INPUT RECORDS section start

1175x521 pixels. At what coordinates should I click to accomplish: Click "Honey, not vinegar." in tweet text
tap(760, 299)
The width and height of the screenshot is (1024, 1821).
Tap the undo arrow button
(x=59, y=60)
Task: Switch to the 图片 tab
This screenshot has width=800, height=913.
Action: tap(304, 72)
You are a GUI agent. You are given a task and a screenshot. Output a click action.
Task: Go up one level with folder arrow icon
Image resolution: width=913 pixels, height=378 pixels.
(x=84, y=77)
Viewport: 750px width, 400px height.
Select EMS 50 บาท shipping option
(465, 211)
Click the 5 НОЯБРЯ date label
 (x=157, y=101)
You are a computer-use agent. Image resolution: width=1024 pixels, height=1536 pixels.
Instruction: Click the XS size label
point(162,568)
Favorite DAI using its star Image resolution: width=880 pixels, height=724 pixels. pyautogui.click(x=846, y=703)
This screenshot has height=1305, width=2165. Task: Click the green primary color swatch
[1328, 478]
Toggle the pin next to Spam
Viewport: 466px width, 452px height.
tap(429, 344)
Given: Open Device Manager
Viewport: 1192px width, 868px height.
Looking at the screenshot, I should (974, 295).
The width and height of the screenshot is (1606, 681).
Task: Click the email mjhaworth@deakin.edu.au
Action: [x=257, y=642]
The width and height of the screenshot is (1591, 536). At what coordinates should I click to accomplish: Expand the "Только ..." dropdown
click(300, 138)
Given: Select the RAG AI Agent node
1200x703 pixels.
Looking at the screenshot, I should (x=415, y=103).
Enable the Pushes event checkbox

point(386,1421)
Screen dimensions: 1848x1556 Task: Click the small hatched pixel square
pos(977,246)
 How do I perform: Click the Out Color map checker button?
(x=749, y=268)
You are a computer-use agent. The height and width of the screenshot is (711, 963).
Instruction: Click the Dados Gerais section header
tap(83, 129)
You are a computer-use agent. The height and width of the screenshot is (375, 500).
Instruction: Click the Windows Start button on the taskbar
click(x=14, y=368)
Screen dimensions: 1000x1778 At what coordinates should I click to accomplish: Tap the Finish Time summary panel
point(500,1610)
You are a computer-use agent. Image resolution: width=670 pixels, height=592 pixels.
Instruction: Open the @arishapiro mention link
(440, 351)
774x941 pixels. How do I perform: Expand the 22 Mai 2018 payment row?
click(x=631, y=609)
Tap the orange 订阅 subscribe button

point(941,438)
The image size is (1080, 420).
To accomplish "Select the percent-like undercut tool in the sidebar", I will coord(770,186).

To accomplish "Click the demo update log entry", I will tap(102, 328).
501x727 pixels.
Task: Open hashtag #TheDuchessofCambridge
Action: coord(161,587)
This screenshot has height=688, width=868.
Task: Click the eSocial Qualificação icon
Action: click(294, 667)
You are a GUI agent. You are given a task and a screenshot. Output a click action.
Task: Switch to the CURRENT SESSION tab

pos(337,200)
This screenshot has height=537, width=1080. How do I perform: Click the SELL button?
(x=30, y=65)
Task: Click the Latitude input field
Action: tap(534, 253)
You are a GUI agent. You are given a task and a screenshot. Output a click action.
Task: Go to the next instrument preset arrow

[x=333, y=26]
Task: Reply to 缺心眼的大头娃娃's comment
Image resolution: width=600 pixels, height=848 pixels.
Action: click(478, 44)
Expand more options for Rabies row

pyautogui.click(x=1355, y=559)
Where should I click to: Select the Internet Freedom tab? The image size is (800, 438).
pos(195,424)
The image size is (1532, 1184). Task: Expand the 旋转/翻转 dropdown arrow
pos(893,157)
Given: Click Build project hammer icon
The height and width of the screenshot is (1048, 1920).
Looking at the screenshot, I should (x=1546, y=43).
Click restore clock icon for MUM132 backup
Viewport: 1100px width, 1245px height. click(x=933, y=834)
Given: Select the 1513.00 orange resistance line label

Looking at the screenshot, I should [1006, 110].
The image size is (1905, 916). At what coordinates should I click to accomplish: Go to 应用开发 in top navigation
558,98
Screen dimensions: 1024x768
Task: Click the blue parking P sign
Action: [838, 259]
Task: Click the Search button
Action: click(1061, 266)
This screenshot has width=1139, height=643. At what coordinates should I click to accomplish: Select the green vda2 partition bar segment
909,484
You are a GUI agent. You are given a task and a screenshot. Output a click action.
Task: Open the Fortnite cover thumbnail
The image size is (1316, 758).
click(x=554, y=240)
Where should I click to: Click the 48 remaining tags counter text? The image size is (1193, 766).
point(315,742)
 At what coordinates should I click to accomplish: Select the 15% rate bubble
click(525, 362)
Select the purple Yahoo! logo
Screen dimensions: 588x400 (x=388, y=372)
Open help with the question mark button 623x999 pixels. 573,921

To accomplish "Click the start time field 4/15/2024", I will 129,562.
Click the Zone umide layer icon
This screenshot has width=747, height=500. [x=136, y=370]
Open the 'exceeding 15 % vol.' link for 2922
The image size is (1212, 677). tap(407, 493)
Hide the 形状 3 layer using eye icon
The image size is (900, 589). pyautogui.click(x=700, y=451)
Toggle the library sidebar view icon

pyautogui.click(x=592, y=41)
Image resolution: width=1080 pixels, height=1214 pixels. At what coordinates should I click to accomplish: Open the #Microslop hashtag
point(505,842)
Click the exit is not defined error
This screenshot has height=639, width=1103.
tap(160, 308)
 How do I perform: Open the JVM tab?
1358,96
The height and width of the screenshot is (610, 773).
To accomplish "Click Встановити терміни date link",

INPUT RECORDS section end

EXERCISE GOAL ▸ Give the data again. Keep every line identical.

EXERCISE ANSWER ▸
1175x521 pixels. At what coordinates should I click to accomplish: Click "Honey, not vinegar." in tweet text
tap(760, 299)
The width and height of the screenshot is (1024, 1821).
Tap the undo arrow button
(x=59, y=60)
Task: Switch to the 图片 tab
This screenshot has width=800, height=913.
Action: tap(304, 72)
You are a GUI agent. You are given a task and a screenshot. Output a click action.
Task: Go up one level with folder arrow icon
Image resolution: width=913 pixels, height=378 pixels.
(x=84, y=77)
Viewport: 750px width, 400px height.
Select EMS 50 บาท shipping option
(465, 211)
Click the 5 НОЯБРЯ date label
 (x=157, y=101)
You are a computer-use agent. Image resolution: width=1024 pixels, height=1536 pixels.
Instruction: Click the XS size label
point(162,568)
Favorite DAI using its star Image resolution: width=880 pixels, height=724 pixels. pyautogui.click(x=846, y=703)
This screenshot has height=1305, width=2165. Task: Click the green primary color swatch
[1328, 478]
Toggle the pin next to Spam
Viewport: 466px width, 452px height.
tap(429, 344)
Given: Open Device Manager
Viewport: 1192px width, 868px height.
Looking at the screenshot, I should (974, 295).
The width and height of the screenshot is (1606, 681).
Task: Click the email mjhaworth@deakin.edu.au
Action: [x=257, y=642]
The width and height of the screenshot is (1591, 536). At what coordinates should I click to accomplish: Expand the "Только ..." dropdown
click(300, 138)
Given: Select the RAG AI Agent node
1200x703 pixels.
Looking at the screenshot, I should (x=415, y=103).
Enable the Pushes event checkbox

point(386,1421)
Screen dimensions: 1848x1556 Task: Click the small hatched pixel square
pos(977,246)
 How do I perform: Click the Out Color map checker button?
(x=749, y=268)
You are a computer-use agent. The height and width of the screenshot is (711, 963).
Instruction: Click the Dados Gerais section header
tap(83, 129)
You are a computer-use agent. The height and width of the screenshot is (375, 500).
Instruction: Click the Windows Start button on the taskbar
click(x=14, y=368)
Screen dimensions: 1000x1778 At what coordinates should I click to accomplish: Tap the Finish Time summary panel
point(500,1610)
You are a computer-use agent. Image resolution: width=670 pixels, height=592 pixels.
Instruction: Open the @arishapiro mention link
(440, 351)
774x941 pixels. How do I perform: Expand the 22 Mai 2018 payment row?
click(x=631, y=609)
Tap the orange 订阅 subscribe button

point(941,438)
The image size is (1080, 420).
To accomplish "Select the percent-like undercut tool in the sidebar", I will coord(770,186).

To accomplish "Click the demo update log entry", I will tap(102, 328).
501x727 pixels.
Task: Open hashtag #TheDuchessofCambridge
Action: coord(161,587)
This screenshot has height=688, width=868.
Task: Click the eSocial Qualificação icon
Action: click(294, 667)
You are a GUI agent. You are given a task and a screenshot. Output a click action.
Task: Switch to the CURRENT SESSION tab

pos(337,200)
This screenshot has height=537, width=1080. How do I perform: Click the SELL button?
(x=30, y=65)
Task: Click the Latitude input field
Action: tap(534, 253)
You are a GUI agent. You are given a task and a screenshot. Output a click action.
Task: Go to the next instrument preset arrow

[x=333, y=26]
Task: Reply to 缺心眼的大头娃娃's comment
Image resolution: width=600 pixels, height=848 pixels.
Action: click(478, 44)
Expand more options for Rabies row

pyautogui.click(x=1355, y=559)
Where should I click to: Select the Internet Freedom tab? The image size is (800, 438).
pos(195,424)
The image size is (1532, 1184). Task: Expand the 旋转/翻转 dropdown arrow
pos(893,157)
Given: Click Build project hammer icon
The height and width of the screenshot is (1048, 1920).
Looking at the screenshot, I should (x=1546, y=43).
Click restore clock icon for MUM132 backup
Viewport: 1100px width, 1245px height. click(x=933, y=834)
Given: Select the 1513.00 orange resistance line label

Looking at the screenshot, I should [1006, 110].
The image size is (1905, 916). At what coordinates should I click to accomplish: Go to 应用开发 in top navigation
558,98
Screen dimensions: 1024x768
Task: Click the blue parking P sign
Action: [838, 259]
Task: Click the Search button
Action: click(1061, 266)
This screenshot has width=1139, height=643. At what coordinates should I click to accomplish: Select the green vda2 partition bar segment
909,484
You are a GUI agent. You are given a task and a screenshot. Output a click action.
Task: Open the Fortnite cover thumbnail
The image size is (1316, 758).
click(x=554, y=240)
Where should I click to: Click the 48 remaining tags counter text? The image size is (1193, 766).
point(315,742)
 At what coordinates should I click to accomplish: Select the 15% rate bubble
click(525, 362)
Select the purple Yahoo! logo
Screen dimensions: 588x400 (x=388, y=372)
Open help with the question mark button 623x999 pixels. 573,921

To accomplish "Click the start time field 4/15/2024", I will 129,562.
Click the Zone umide layer icon
This screenshot has width=747, height=500. [x=136, y=370]
Open the 'exceeding 15 % vol.' link for 2922
The image size is (1212, 677). tap(407, 493)
Hide the 形状 3 layer using eye icon
The image size is (900, 589). pyautogui.click(x=700, y=451)
Toggle the library sidebar view icon

pyautogui.click(x=592, y=41)
Image resolution: width=1080 pixels, height=1214 pixels. At what coordinates should I click to accomplish: Open the #Microslop hashtag
point(505,842)
Click the exit is not defined error
This screenshot has height=639, width=1103.
tap(160, 308)
 How do I perform: Open the JVM tab?
1358,96
The height and width of the screenshot is (610, 773).
To accomplish "Click Встановити терміни date link",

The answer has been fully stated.